# [Exercise material]
↓

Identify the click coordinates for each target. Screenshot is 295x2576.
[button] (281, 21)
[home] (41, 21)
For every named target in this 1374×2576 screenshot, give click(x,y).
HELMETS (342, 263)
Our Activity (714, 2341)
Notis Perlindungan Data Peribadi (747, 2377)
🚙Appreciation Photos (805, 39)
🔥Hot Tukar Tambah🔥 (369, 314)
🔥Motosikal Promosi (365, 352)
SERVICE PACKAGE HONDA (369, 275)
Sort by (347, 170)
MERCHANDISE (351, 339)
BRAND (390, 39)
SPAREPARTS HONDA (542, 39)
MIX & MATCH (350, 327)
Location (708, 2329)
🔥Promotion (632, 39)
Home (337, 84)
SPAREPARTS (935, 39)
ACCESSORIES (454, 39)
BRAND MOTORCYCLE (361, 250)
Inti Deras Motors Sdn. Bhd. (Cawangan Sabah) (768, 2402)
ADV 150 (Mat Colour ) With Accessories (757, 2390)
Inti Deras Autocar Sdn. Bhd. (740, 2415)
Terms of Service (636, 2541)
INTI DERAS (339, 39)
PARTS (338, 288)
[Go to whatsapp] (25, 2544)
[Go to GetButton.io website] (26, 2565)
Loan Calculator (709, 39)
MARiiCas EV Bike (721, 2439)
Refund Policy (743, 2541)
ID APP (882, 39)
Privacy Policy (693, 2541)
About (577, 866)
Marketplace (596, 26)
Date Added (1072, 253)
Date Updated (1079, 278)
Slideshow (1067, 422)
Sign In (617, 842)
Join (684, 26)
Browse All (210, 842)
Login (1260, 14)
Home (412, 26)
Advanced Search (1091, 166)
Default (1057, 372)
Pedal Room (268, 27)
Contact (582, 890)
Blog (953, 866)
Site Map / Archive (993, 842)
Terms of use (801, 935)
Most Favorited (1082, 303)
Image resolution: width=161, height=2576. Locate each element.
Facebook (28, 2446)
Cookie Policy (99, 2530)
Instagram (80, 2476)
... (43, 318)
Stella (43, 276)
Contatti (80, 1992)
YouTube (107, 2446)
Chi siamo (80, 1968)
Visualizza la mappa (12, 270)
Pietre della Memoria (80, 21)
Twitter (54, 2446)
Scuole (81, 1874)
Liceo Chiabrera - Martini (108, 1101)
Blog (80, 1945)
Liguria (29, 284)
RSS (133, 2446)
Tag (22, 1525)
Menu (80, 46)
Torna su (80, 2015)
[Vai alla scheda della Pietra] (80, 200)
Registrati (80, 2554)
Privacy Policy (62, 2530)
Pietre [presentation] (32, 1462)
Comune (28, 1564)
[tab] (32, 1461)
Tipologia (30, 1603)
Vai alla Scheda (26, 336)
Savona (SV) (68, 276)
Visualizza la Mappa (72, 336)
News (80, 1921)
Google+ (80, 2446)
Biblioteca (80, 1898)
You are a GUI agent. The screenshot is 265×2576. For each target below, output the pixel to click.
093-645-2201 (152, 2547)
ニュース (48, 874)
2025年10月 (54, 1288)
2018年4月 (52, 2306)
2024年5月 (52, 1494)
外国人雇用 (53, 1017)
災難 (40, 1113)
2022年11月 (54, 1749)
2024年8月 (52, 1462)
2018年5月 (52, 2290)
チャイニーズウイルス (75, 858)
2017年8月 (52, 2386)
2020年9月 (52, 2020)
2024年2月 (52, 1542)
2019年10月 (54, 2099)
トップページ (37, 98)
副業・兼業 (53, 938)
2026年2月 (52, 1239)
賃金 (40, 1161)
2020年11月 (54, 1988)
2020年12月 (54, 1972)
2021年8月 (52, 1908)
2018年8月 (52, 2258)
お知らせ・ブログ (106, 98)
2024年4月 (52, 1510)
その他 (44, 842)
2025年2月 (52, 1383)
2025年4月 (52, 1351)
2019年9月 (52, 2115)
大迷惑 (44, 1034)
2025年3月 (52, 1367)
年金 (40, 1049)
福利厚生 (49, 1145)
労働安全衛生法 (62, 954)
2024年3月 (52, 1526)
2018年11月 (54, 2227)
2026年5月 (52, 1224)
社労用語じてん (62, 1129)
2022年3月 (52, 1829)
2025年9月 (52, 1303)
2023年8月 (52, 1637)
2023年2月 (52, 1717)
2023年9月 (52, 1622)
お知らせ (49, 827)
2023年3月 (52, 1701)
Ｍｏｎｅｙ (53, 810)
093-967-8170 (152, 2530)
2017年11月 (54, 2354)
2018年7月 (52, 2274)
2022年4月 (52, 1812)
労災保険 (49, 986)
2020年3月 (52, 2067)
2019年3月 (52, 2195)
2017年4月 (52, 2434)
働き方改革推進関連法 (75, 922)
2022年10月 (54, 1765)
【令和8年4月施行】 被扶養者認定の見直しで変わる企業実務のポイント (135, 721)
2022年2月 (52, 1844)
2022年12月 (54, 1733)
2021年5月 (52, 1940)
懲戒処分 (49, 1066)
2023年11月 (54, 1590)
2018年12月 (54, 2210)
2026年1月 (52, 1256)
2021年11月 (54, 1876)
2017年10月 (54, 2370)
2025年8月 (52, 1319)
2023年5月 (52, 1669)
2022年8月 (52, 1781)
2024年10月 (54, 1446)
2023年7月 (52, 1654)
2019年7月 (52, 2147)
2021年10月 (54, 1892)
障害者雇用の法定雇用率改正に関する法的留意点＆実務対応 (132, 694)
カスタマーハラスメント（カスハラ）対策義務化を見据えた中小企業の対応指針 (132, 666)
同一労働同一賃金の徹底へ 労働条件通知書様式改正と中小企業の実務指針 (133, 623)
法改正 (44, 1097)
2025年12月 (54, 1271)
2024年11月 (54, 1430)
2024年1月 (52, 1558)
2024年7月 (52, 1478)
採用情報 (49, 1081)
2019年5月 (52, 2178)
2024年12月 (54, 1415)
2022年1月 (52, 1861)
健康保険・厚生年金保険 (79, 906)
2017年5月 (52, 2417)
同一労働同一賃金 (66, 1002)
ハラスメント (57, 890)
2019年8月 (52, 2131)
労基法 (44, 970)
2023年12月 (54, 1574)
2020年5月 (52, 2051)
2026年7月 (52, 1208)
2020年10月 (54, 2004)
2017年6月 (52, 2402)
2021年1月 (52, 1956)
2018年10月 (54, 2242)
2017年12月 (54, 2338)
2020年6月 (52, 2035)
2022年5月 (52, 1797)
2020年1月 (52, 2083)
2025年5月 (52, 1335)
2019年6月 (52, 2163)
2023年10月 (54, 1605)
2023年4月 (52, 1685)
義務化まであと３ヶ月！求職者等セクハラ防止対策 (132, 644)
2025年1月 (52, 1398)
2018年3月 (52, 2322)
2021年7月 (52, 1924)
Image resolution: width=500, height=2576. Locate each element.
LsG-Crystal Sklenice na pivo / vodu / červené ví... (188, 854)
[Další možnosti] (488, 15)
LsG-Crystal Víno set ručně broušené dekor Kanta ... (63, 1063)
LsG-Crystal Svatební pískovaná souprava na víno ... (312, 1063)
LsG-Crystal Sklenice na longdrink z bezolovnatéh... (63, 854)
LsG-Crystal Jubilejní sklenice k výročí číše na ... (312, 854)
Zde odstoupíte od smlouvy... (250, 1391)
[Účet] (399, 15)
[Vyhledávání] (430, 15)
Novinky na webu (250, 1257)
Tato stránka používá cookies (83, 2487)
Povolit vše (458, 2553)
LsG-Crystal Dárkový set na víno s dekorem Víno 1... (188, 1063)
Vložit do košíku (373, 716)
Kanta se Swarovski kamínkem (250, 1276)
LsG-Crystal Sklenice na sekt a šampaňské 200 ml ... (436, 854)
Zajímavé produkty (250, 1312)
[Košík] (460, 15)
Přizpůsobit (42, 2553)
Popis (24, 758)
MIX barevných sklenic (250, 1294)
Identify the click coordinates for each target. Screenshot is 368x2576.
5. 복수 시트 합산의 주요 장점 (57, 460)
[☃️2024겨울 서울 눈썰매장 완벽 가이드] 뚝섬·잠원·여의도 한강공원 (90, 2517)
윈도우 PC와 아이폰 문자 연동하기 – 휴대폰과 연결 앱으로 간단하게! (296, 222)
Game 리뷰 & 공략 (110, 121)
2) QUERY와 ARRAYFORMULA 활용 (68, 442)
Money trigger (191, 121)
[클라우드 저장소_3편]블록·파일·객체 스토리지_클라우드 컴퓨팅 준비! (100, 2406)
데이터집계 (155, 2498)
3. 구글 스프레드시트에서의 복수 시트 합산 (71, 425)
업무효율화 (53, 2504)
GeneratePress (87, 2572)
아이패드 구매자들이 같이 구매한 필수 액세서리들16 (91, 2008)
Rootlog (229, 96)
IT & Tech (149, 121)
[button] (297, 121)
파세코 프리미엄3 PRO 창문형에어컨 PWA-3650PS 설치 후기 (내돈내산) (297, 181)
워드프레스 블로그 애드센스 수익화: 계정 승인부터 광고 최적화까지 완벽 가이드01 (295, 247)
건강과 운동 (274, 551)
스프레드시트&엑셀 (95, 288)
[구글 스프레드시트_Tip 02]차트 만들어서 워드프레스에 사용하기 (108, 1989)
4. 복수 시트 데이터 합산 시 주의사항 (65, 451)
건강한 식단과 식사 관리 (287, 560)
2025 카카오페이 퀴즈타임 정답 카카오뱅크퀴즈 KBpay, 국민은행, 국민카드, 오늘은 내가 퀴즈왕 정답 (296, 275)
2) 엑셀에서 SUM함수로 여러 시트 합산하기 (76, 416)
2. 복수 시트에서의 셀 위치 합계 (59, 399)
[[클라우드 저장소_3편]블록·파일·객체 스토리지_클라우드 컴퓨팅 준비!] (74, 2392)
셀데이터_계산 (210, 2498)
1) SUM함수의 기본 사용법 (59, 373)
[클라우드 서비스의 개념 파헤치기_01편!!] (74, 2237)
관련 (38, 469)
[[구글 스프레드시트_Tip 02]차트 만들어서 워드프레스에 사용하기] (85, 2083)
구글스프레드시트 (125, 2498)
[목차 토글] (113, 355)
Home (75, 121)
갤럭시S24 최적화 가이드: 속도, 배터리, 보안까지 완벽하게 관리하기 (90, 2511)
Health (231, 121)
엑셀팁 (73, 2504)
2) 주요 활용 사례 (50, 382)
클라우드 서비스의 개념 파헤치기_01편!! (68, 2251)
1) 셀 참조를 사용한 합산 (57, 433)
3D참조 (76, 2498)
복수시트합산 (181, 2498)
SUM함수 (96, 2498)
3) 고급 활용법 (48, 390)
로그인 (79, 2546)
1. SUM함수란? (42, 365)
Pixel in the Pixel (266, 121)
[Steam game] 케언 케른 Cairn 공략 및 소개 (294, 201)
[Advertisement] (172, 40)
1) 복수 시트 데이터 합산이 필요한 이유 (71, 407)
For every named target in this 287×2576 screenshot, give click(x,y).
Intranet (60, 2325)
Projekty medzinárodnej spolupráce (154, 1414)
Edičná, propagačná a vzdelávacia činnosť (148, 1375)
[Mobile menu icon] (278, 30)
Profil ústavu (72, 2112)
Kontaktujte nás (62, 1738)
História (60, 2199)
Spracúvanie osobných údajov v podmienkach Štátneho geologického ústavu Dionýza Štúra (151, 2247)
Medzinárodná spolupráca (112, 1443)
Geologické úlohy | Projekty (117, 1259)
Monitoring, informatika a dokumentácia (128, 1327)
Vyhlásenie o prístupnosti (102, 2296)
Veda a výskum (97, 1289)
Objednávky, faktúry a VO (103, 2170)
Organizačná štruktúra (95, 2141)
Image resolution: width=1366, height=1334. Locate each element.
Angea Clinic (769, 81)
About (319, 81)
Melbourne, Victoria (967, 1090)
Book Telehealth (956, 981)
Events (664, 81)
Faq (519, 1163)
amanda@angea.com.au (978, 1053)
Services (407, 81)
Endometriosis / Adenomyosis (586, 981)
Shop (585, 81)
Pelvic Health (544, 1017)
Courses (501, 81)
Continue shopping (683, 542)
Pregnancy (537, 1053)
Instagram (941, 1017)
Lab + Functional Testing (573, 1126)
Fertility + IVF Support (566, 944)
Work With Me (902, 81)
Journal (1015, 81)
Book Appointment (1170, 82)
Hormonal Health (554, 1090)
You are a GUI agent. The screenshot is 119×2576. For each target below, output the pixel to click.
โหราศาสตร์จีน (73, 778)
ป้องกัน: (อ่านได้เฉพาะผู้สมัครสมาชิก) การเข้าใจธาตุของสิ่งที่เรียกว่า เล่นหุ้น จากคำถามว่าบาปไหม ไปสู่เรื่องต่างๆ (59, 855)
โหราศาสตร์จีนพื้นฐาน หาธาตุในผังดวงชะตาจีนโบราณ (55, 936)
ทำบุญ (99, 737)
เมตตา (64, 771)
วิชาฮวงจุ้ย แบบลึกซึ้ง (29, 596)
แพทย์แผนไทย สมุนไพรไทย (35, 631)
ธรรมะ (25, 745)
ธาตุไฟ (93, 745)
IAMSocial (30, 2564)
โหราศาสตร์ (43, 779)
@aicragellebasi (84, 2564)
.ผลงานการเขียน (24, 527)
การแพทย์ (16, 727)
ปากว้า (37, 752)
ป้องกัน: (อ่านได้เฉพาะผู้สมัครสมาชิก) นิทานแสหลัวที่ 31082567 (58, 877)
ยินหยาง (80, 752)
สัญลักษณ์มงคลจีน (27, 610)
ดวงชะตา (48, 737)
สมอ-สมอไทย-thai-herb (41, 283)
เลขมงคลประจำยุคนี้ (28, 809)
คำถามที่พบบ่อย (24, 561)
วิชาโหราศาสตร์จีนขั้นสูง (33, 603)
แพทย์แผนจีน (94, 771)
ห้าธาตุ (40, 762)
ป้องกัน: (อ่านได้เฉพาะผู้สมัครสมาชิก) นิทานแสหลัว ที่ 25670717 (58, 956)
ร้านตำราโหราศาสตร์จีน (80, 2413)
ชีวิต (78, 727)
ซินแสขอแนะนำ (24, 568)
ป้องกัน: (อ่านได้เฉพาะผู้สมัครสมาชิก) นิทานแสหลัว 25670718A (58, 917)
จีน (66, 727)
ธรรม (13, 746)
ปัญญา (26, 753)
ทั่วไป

↑

# [Assignment]
Please give back, exactly as it stands above, the stretch from the line with "2017年11月 (54, 2354)" through the line with "懲戒処分 (49, 1066)", and no line outside it.

# [Answer box]
2017年11月 (54, 2354)
2018年7月 (52, 2274)
2022年4月 (52, 1812)
労災保険 (49, 986)
2020年3月 (52, 2067)
2019年3月 (52, 2195)
2017年4月 (52, 2434)
働き方改革推進関連法 (75, 922)
2022年10月 (54, 1765)
【令和8年4月施行】 被扶養者認定の見直しで変わる企業実務のポイント (135, 721)
2022年2月 (52, 1844)
2022年12月 (54, 1733)
2021年5月 (52, 1940)
懲戒処分 (49, 1066)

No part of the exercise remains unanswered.